The trend of airlines ditching first class continues to accelerate. Korean Air is set to become the latest big name in the industry to announce the immediate reduction and potential demise of its first-class seats.
The change represents a shift in product strategy under new CEO Walter Cho, and will initially affect 27 routes from the beginning of June 2019.
Eliminating first class seats is a trend that started in 2018, and most of the airlines that said goodbye to premium seats are from Asia. They include Malaysia Airlines and Asiana, another South Korean airline.
Why has Korean Air halted the sale of first class?
Korean Air CEO Walter Cho said that the move is a result of a modernization project for the company’s fleet. It will also involve new configurations and services, such as offering WiFi onboard.
Mr Cho added that the result of eliminating first class seats would be a simplified and more efficient service. Before the move, Korean Air’s first class service included dedicated flight attendants, who can now focus on providing an improved business class service.

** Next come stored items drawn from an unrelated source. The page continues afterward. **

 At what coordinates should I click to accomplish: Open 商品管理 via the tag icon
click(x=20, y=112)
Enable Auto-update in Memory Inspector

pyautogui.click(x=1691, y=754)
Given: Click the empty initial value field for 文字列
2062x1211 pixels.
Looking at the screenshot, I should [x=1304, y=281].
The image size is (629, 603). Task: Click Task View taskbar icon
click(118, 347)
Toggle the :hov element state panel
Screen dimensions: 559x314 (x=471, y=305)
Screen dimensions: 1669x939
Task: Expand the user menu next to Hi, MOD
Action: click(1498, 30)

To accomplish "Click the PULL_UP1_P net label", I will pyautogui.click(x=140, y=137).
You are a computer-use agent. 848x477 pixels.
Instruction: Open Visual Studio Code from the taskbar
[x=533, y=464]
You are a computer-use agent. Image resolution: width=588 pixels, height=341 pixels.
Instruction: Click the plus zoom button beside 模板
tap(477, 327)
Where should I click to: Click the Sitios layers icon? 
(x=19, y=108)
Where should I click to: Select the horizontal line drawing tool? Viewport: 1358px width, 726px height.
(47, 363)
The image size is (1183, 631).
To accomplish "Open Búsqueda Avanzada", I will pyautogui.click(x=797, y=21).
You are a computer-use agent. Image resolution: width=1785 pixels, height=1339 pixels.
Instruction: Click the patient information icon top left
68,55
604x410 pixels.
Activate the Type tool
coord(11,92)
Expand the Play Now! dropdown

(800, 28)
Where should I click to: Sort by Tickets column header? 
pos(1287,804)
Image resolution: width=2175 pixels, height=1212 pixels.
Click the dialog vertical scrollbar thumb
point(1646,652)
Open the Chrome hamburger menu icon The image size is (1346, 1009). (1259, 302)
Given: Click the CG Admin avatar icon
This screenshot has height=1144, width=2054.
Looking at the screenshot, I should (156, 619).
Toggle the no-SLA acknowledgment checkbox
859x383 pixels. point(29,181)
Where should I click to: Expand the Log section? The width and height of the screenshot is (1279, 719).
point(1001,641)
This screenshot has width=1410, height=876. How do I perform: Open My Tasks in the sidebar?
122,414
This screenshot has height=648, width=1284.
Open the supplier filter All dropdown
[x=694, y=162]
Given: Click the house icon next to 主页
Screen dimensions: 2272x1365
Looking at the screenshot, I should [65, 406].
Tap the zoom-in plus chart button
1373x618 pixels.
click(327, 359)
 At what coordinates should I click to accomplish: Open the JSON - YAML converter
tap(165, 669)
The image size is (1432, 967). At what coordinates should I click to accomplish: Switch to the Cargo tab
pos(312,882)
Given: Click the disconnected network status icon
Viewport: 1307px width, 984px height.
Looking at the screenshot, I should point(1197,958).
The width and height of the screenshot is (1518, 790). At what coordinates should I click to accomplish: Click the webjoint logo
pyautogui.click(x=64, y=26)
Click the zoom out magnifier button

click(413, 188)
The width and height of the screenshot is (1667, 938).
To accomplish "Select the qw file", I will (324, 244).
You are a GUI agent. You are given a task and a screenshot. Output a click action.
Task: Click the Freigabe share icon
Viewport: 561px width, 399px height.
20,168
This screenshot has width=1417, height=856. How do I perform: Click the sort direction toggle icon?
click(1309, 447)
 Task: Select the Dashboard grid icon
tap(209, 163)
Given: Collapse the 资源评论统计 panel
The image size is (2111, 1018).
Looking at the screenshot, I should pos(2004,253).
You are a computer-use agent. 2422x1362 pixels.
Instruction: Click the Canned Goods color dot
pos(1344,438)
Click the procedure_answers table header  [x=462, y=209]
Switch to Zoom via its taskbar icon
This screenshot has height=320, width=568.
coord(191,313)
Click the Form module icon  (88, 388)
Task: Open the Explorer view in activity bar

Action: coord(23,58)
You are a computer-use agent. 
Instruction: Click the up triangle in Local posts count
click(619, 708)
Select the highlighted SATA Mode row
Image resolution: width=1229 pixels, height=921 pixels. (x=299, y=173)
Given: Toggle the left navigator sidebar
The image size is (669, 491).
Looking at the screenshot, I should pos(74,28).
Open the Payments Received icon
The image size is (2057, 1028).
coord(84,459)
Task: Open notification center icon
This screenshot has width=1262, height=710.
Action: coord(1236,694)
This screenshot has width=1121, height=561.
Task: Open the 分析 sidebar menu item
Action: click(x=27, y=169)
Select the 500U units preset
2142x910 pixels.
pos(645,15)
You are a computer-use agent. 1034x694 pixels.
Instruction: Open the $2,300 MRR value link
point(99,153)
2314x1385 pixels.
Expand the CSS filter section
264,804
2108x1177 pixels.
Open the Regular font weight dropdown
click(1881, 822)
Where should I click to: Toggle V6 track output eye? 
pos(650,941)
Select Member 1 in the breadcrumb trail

Aircraft and routes affected
Korean intends to remove all first-class seats on its medium-sized aircraft (A330s, older variant 777s, and 787s) on routes that often only had a few first-class passengers anyway.
The carrier already operates business and economy classes only on 47 routes, and will now extend this arrangement on international routes including Vancouver, Toronto, Barcelona, Madrid, Zagreb, Istanbul, Auckland, Brisbane, and St Petersburg, among others.
All routes to Japan except for Osaka Kansai and Seoul Gimpo to Tokyo Haneda are also expected to operate in a dual-class arrangement.
At the moment, first-class seats will remain in place on routes operated by A380s, 747-8s, and 777-300ERs. However, the carrier is considering removing these as well in a complete overhaul of its fleet across its international routes.
Is first class disappearing altogether?
Scrapping first class makes sense for airlines who see their other services more profitable. Flying first class is likely to become a thing of the past, even though some airlines go against the current and increase the number of premium seats on offer.
Emirates, for example, almost doubled the number of first-class seats available in 2019, offering 600,000 seats as opposed to only 310,000 in 2018, but that is an exception. Across the board, airlines are determined to phase out first class, with most big names reducing the number of seats on offer.
Some of the airlines that halved the number of first-class seats over the last decade include United, Delta, British Airways, and Singapore.
First class offers better perks today than it did in the past, with some airlines such as Emirates even offering in-flight showers on their A380 jumbos. Despite that, analysts predict that first class is soon to be a thing of the past. Korean Air seems to be reconfiguring its business model by jumping on the bandwagon sooner than later.